Insurance Law

Correcting an Undesirable Precedent – The Gumnut Case Overturned

Contact: Stephen White, Partner and Emma Topen, Associate; Carter Newell (Queensland, Australia) 

Readers will recall in our June 2012 newsletter we reported the case of Welch v Graham & Another [2012] QDC 103 in which the Queensland District Court found the homeowner Defendants liable for the elderly Plaintiff's personal injuries for failing to remove a gumtree overhanging the front steps of their suburban Brisbane home.

 

The Plaintiff, who had been a regular visitor during the Defendants short occupancy of the premises, alleged she sustained injuries when, whilst leaving the premises via the front stairs, she slipped and fell on a gumnut which had fallen from the tree onto the stairs.

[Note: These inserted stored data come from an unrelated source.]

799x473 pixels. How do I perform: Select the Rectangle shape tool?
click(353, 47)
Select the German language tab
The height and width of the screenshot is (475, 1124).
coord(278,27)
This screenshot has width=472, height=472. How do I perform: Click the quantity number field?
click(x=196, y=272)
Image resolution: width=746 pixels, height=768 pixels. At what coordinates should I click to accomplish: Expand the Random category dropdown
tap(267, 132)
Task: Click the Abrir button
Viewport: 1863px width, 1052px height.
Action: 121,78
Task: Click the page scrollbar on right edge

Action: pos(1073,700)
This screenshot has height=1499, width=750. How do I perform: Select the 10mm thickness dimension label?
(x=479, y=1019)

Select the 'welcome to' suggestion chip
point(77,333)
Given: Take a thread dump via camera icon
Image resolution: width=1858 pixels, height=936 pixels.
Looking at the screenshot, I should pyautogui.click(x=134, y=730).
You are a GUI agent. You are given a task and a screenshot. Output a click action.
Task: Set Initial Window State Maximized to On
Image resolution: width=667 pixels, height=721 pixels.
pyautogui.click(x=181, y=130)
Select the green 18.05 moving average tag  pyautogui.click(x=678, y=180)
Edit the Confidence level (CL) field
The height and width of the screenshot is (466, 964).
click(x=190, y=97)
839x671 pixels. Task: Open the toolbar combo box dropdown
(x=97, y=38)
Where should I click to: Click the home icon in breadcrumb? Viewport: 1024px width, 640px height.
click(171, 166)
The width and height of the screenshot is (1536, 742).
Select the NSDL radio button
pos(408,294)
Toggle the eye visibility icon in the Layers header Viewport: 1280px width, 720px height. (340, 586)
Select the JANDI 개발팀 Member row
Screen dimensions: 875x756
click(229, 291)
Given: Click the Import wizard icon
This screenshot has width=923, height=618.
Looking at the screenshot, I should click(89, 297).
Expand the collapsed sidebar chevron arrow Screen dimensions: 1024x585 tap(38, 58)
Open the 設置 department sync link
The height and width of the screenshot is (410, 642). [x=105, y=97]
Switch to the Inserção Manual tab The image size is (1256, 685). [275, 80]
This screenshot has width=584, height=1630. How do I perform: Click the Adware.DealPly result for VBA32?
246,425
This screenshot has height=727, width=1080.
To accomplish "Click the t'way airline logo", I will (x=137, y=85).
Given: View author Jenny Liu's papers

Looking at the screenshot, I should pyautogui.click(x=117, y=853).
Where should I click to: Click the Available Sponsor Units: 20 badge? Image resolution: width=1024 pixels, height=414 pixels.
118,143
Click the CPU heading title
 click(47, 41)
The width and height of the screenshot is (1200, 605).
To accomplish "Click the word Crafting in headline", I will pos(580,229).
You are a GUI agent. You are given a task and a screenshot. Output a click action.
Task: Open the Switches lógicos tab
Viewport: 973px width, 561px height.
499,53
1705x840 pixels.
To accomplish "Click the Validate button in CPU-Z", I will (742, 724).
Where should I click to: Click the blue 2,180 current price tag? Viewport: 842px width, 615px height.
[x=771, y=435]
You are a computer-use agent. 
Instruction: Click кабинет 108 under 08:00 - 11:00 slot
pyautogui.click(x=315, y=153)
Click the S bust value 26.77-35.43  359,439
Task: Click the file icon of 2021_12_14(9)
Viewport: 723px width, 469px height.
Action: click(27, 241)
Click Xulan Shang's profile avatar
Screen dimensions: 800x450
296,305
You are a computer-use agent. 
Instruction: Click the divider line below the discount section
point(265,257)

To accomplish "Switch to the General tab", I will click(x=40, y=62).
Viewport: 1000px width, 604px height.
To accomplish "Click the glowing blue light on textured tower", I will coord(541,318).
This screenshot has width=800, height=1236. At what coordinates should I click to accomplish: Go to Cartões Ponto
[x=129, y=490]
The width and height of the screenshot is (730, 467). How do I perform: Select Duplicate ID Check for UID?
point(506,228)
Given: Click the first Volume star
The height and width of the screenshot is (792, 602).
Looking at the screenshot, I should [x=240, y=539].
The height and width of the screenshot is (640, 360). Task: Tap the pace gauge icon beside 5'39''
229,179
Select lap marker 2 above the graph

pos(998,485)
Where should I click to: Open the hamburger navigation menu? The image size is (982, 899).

In a win for the homeowners (and their insurers), the Queensland Supreme Court has overturned the trial Court's initial decision, with Atkinson J finding:

'It is not reasonable for court decisions to require the removal of such trees if an entrant to residential premises slips on a natural hazard which is readily apparent.  This is a case in which there is an error to be corrected and unless corrected, may set a most undesirable precedent.'

In reaching its decision, the Court considered precedent analogous cases and found that the risk of persons traversing the steps and slipping on a gumnut fallen from the tree, did not outweigh the benefit of the tree, particularly as it is reasonable to expect Australians are familiar with gumtrees and will take appropriate action to avoid them (leaving aside the particular issue of the Plaintiff's history of using the stairs).

This case affirms that in order to succeed in a negligence action, the Plaintiff must not only prove the risk complained of was foreseeable but also that the magnitude of the risk (assessed by reference to the particular circumstances of the case) outweighed the burden of the action required to eliminate the risk.